To prosecute so many millions of victimless crimes would have bankrupted America in a month. So the token fine and a metastasizing culture of bribery soon replaced enforcement. The profits of crime ballooned. Al Capone is alleged to have made $60 million in a single year. Soon the Klan would be deputized to terrorize moonshiners–and all too predictably, others. Later, Congress would pass the Jones Act “get tough” and “send a message”–like life imprisonment for repeat moonshine sellers. Sound familiar? Wood alcohol, isopropyl alcohol, and even deadlier intoxicants became common bootleg additives. The phrase “blind drunk” originated in prohibition. A neuropathic chemical pollutant would permanently cripple some 500 tipplers in Wichita. (The vindictive crocodile tears of sympathy would be echoed by defenders of Paraquat in the 1980s).

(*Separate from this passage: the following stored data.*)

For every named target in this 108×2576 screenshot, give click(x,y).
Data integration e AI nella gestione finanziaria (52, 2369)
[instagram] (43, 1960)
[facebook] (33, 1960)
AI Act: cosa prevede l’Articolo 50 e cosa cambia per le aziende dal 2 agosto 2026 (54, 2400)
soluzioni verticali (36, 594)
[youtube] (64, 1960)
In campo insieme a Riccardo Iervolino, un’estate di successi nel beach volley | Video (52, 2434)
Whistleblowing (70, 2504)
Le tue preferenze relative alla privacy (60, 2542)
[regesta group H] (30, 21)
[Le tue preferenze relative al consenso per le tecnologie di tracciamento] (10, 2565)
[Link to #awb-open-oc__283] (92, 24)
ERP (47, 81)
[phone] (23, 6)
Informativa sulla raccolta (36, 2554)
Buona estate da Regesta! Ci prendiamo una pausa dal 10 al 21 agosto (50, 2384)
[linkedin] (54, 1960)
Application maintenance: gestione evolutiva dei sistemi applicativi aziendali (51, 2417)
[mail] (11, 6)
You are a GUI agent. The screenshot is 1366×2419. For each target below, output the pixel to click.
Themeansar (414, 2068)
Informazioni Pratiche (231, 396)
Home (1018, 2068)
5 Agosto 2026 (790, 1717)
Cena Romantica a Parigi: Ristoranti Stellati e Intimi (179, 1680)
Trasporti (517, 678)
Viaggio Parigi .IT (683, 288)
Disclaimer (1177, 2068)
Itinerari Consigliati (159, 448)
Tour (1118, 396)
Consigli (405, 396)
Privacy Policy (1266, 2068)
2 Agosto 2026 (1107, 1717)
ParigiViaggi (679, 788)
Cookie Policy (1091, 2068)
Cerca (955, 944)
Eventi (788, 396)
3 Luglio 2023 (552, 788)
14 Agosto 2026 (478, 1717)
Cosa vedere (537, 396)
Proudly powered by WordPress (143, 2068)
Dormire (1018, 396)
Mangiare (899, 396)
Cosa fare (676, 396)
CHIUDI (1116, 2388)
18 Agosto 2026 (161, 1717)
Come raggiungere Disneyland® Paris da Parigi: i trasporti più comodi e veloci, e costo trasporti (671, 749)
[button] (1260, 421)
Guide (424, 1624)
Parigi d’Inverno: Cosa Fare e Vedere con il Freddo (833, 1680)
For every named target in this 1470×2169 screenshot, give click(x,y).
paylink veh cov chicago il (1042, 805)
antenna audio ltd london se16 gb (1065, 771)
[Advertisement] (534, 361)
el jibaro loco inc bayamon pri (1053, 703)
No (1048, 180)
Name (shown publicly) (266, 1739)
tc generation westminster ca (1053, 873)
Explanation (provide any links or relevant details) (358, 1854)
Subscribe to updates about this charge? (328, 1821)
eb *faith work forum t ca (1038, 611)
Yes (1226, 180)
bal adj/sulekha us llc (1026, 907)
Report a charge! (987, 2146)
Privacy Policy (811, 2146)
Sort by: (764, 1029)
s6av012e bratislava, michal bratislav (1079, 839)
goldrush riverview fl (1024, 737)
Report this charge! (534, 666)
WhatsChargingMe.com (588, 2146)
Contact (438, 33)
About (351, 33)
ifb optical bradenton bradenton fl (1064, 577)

Even economics becomes mesmerizing as legally “dry” America experiences skyrocketing commodity prices for the ingredients of fermentation and the nation’s residential cellars (and even bathtubs) are converted to forbidden production. But the irritations and absurdities of alcohol criminalization evolved slowly into political outrage, and like it’s entry, prohibition’s exit was kicked forward by the hard boot of circumstance: the stock market crash of 1929 and the the Great Depression. That it was overthrown so unexpectedly and so decisively is another part of a tale well worth telling, and in Daniel Okrent’s “Last Call” it is wonderfully told. Almost none of this rollicking history is spent on prohibition’s moral lessons or drawing parallels to the War on Drugs. They’re just too obvious. If you’ve recently been bored by history books that don’t hold your interest, this may be the kind of fun reading you”ve been waiting for.